そこそこの数字が出れば浮き、酷い数字が出れば沈み、一喜一憂を全身で表現する大親友の今日子。
そして、20人目。
「最後!顔見たらわりと喋る、友達の都茂くん!」
「都茂くんは友達だ」
「友達付き合いしてるうちに次第に恋心が芽生え、しかし今の関係を崩したくないと気持ちを押し殺す都茂くんの可能性を信じ……」
「どう?都茂くん」
「『70』……」
「ジャスト世間話レベルだね」
「まあ、黒ずみよりはマシか……」
全てを終え明らかに落胆する今日子。
ほんの気まぐれで購入してみた宝くじに対して『どうせ当たらないだろう』と思いながらも、淡い期待を抱いてしまうようなものだろうか。それをあっけなく握り潰されたような、そんな徒労の顔の大親友の今日子だった。

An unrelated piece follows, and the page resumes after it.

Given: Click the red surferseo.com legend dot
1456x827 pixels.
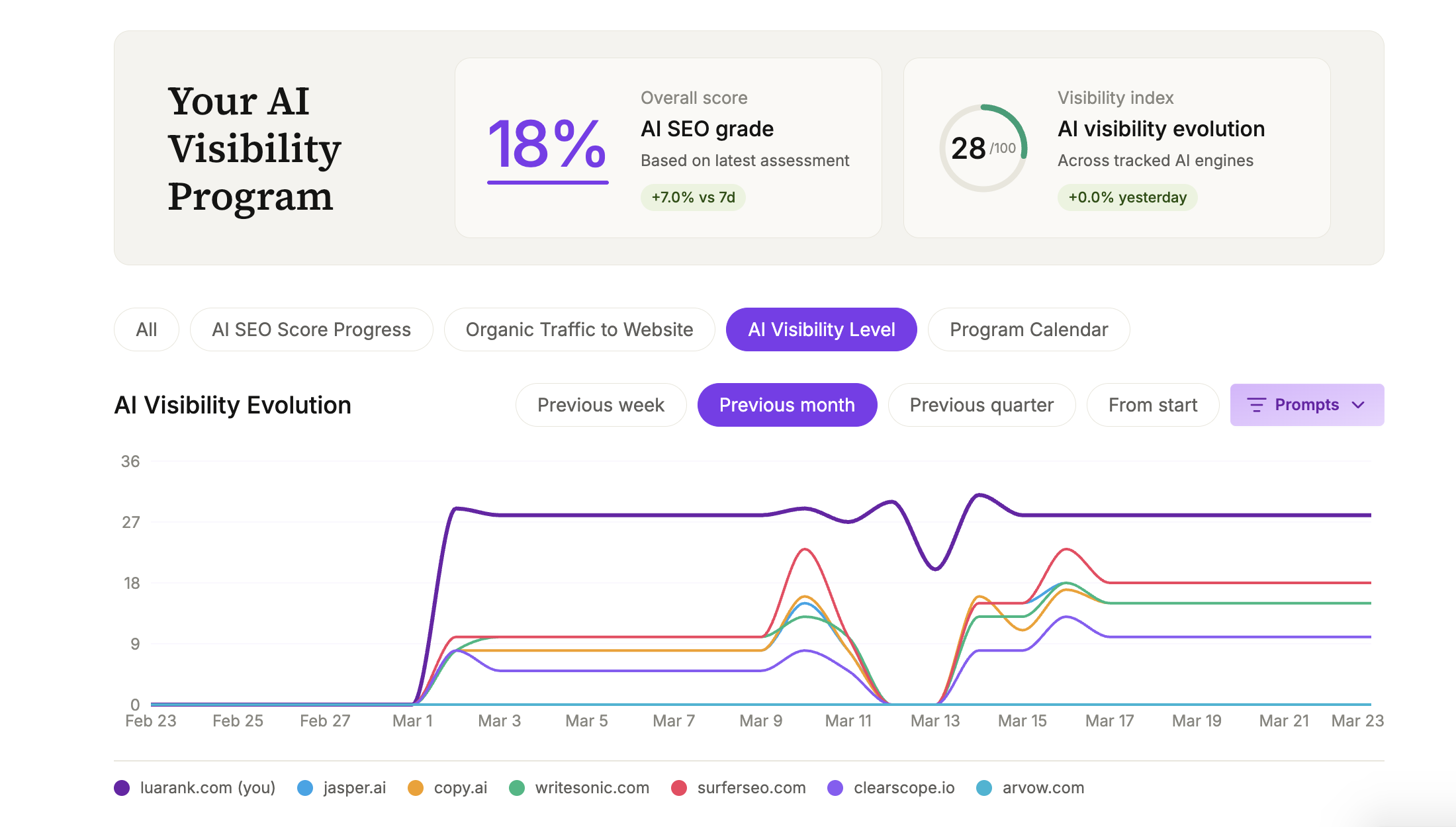Looking at the screenshot, I should [678, 787].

「まあ別に、うちのクラスの男子だけがこの世の全てではないし」
「んむう、そうだけど。すっきりしないなあ」
「そんな今日子に朗報が」
「何でしょう」
「女子からの好感度が分かる眼鏡ー」
「出来合いのおかずバージョン違い出ちゃった!」
私がまたもスクールバッグから取り出したのは、その名の通り女子からの好感度が分かる眼鏡だった。男子バージョンと形状は同じだが、区別しやすいように赤ぶちにしてある。
「女子の好感度かあ」
明らかに興味がなさそうな今日子である。
「女子の好感度も、知っておいて損はないんじゃない?数値が低い人に近付かないようにすれば、人間関係も楽でしょ」
「うーん、明日美ちゃんがそう言うなら」
渋々ながら、女子からの好感度が分かる赤ぶち眼鏡を装着する今日子。
赤ぶちも似合うな、と心の中で深く頷くと同時に。
私はほんの少しの罪悪感を感じていた。
大親友の今日子に__嘘をついたからだ。
たった一つの事実を除いて。
「じゃあまず明日美ちゃんの好感度を見ちゃうよ!」
「どうぞ」
「計測中、計測中…… 明日美ちゃんは私をどれぐらい好きなのかな…… 出た!」
まあ、別に。
男子だけが恋愛対象とは限らないし__
「__『100』?」
私がついた嘘。
でたらめ。
ハッタリ。
それは、この眼鏡の機能。
男子バージョンの眼鏡の方から出る数字と、女子バージョンの眼鏡で私を見た時以外は、でたらめな2桁の数字が出るように設定してある。種明かしをするつもりもないし、嘘と言ってしまっていいだろう。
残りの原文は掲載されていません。